What is being asked:
Beginning with the line containing "Open the report", give every line again exactly as it is, ending with the last line of the entries.
*** Supplied entries ***
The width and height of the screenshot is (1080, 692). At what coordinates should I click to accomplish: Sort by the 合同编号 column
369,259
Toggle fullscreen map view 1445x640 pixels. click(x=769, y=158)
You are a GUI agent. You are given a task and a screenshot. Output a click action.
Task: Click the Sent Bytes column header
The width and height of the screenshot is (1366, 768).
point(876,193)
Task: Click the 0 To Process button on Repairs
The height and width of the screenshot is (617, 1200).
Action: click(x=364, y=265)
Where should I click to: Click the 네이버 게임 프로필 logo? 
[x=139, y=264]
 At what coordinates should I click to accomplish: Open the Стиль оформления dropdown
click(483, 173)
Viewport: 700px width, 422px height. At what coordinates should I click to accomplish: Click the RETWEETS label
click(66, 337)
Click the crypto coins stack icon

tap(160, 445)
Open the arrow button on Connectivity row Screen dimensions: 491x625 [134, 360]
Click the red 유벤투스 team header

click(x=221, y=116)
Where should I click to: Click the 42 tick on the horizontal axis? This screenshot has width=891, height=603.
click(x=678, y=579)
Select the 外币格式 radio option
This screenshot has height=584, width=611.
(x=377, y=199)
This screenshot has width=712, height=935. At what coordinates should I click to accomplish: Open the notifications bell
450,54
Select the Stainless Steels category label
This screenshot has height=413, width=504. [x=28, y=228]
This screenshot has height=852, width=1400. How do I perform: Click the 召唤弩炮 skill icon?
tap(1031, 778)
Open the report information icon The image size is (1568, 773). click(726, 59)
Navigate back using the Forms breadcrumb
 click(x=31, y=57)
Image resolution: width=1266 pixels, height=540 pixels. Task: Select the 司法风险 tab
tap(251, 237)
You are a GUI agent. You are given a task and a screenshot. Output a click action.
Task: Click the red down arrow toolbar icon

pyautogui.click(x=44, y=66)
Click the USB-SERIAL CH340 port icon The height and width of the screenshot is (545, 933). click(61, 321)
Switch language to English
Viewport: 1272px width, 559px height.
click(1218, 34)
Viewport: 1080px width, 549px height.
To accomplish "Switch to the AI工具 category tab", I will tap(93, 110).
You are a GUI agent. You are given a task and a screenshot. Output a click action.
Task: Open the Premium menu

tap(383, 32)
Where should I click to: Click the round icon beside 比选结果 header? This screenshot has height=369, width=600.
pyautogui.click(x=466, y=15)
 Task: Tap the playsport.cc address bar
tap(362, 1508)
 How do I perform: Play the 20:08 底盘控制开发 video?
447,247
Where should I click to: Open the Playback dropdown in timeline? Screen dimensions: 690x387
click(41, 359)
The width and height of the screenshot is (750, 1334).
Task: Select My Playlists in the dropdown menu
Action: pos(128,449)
*** End of Supplied entries ***
Written answer:
Open the report information icon The image size is (1568, 773). click(726, 59)
Navigate back using the Forms breadcrumb
 click(x=31, y=57)
Image resolution: width=1266 pixels, height=540 pixels. Task: Select the 司法风险 tab
tap(251, 237)
You are a GUI agent. You are given a task and a screenshot. Output a click action.
Task: Click the red down arrow toolbar icon

pyautogui.click(x=44, y=66)
Click the USB-SERIAL CH340 port icon The height and width of the screenshot is (545, 933). click(61, 321)
Switch language to English
Viewport: 1272px width, 559px height.
click(1218, 34)
Viewport: 1080px width, 549px height.
To accomplish "Switch to the AI工具 category tab", I will tap(93, 110).
You are a GUI agent. You are given a task and a screenshot. Output a click action.
Task: Open the Premium menu

tap(383, 32)
Where should I click to: Click the round icon beside 比选结果 header? This screenshot has height=369, width=600.
pyautogui.click(x=466, y=15)
 Task: Tap the playsport.cc address bar
tap(362, 1508)
 How do I perform: Play the 20:08 底盘控制开发 video?
447,247
Where should I click to: Open the Playback dropdown in timeline? Screen dimensions: 690x387
click(41, 359)
The width and height of the screenshot is (750, 1334).
Task: Select My Playlists in the dropdown menu
Action: pos(128,449)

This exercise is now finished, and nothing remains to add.